===== Material for the task =====

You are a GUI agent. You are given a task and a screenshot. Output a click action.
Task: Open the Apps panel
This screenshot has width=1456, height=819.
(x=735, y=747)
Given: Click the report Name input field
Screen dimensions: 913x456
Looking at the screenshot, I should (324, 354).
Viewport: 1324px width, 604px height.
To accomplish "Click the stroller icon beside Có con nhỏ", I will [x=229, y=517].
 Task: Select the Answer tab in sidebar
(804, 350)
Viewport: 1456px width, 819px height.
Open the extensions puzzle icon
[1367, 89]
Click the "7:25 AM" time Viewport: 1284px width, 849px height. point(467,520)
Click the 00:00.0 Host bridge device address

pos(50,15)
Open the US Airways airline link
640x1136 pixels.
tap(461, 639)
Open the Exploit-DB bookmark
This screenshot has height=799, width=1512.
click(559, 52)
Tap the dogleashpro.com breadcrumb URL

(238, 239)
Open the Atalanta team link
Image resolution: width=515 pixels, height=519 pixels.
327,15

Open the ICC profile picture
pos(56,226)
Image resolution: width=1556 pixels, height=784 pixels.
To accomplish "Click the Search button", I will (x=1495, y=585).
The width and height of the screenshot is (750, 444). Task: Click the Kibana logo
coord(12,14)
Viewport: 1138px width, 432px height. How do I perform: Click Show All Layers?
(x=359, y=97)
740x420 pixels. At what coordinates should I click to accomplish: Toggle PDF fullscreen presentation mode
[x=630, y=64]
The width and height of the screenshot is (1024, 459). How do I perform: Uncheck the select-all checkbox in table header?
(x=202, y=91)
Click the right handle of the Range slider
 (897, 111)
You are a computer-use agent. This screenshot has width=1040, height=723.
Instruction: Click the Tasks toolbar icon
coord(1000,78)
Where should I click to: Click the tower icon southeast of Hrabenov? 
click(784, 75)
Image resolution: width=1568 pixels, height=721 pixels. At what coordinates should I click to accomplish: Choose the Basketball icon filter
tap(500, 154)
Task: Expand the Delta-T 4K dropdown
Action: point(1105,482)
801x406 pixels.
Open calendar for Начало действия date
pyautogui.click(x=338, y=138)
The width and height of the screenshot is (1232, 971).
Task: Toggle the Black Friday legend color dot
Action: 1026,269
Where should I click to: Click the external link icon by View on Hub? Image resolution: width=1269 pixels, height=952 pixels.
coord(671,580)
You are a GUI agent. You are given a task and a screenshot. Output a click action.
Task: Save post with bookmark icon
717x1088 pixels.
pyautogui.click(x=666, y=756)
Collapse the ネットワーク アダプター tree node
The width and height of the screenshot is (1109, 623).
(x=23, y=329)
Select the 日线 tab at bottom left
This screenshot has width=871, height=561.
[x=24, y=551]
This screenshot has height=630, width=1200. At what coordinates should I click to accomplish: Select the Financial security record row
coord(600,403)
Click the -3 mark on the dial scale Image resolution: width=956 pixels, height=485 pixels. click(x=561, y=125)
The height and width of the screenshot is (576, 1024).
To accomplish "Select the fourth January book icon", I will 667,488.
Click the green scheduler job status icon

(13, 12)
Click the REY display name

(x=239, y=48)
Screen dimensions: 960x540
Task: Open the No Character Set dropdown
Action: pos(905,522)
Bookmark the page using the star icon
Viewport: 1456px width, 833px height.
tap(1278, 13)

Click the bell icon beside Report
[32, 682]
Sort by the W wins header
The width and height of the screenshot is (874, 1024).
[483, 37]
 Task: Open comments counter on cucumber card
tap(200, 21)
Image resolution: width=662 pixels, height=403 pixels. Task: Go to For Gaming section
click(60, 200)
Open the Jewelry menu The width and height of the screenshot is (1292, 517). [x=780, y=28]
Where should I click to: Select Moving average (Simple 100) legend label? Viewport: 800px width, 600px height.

=====

Instructions for the task → The answer should consist of all the lines above, retyped exactly.

Answer to this problem →
You are a GUI agent. You are given a task and a screenshot. Output a click action.
Task: Open the Apps panel
This screenshot has width=1456, height=819.
(x=735, y=747)
Given: Click the report Name input field
Screen dimensions: 913x456
Looking at the screenshot, I should (324, 354).
Viewport: 1324px width, 604px height.
To accomplish "Click the stroller icon beside Có con nhỏ", I will [x=229, y=517].
 Task: Select the Answer tab in sidebar
(804, 350)
Viewport: 1456px width, 819px height.
Open the extensions puzzle icon
[1367, 89]
Click the "7:25 AM" time Viewport: 1284px width, 849px height. point(467,520)
Click the 00:00.0 Host bridge device address

pos(50,15)
Open the US Airways airline link
640x1136 pixels.
tap(461, 639)
Open the Exploit-DB bookmark
This screenshot has height=799, width=1512.
click(559, 52)
Tap the dogleashpro.com breadcrumb URL

(238, 239)
Open the Atalanta team link
Image resolution: width=515 pixels, height=519 pixels.
327,15

Open the ICC profile picture
pos(56,226)
Image resolution: width=1556 pixels, height=784 pixels.
To accomplish "Click the Search button", I will (x=1495, y=585).
The width and height of the screenshot is (750, 444). Task: Click the Kibana logo
coord(12,14)
Viewport: 1138px width, 432px height. How do I perform: Click Show All Layers?
(x=359, y=97)
740x420 pixels. At what coordinates should I click to accomplish: Toggle PDF fullscreen presentation mode
[x=630, y=64]
The width and height of the screenshot is (1024, 459). How do I perform: Uncheck the select-all checkbox in table header?
(x=202, y=91)
Click the right handle of the Range slider
 (897, 111)
You are a computer-use agent. This screenshot has width=1040, height=723.
Instruction: Click the Tasks toolbar icon
coord(1000,78)
Where should I click to: Click the tower icon southeast of Hrabenov? 
click(784, 75)
Image resolution: width=1568 pixels, height=721 pixels. At what coordinates should I click to accomplish: Choose the Basketball icon filter
tap(500, 154)
Task: Expand the Delta-T 4K dropdown
Action: point(1105,482)
801x406 pixels.
Open calendar for Начало действия date
pyautogui.click(x=338, y=138)
The width and height of the screenshot is (1232, 971).
Task: Toggle the Black Friday legend color dot
Action: 1026,269
Where should I click to: Click the external link icon by View on Hub? Image resolution: width=1269 pixels, height=952 pixels.
coord(671,580)
You are a GUI agent. You are given a task and a screenshot. Output a click action.
Task: Save post with bookmark icon
717x1088 pixels.
pyautogui.click(x=666, y=756)
Collapse the ネットワーク アダプター tree node
The width and height of the screenshot is (1109, 623).
(x=23, y=329)
Select the 日线 tab at bottom left
This screenshot has width=871, height=561.
[x=24, y=551]
This screenshot has height=630, width=1200. At what coordinates should I click to accomplish: Select the Financial security record row
coord(600,403)
Click the -3 mark on the dial scale Image resolution: width=956 pixels, height=485 pixels. click(x=561, y=125)
The height and width of the screenshot is (576, 1024).
To accomplish "Select the fourth January book icon", I will 667,488.
Click the green scheduler job status icon

(13, 12)
Click the REY display name

(x=239, y=48)
Screen dimensions: 960x540
Task: Open the No Character Set dropdown
Action: pos(905,522)
Bookmark the page using the star icon
Viewport: 1456px width, 833px height.
tap(1278, 13)

Click the bell icon beside Report
[32, 682]
Sort by the W wins header
The width and height of the screenshot is (874, 1024).
[483, 37]
 Task: Open comments counter on cucumber card
tap(200, 21)
Image resolution: width=662 pixels, height=403 pixels. Task: Go to For Gaming section
click(60, 200)
Open the Jewelry menu The width and height of the screenshot is (1292, 517). [x=780, y=28]
Where should I click to: Select Moving average (Simple 100) legend label? Viewport: 800px width, 600px height.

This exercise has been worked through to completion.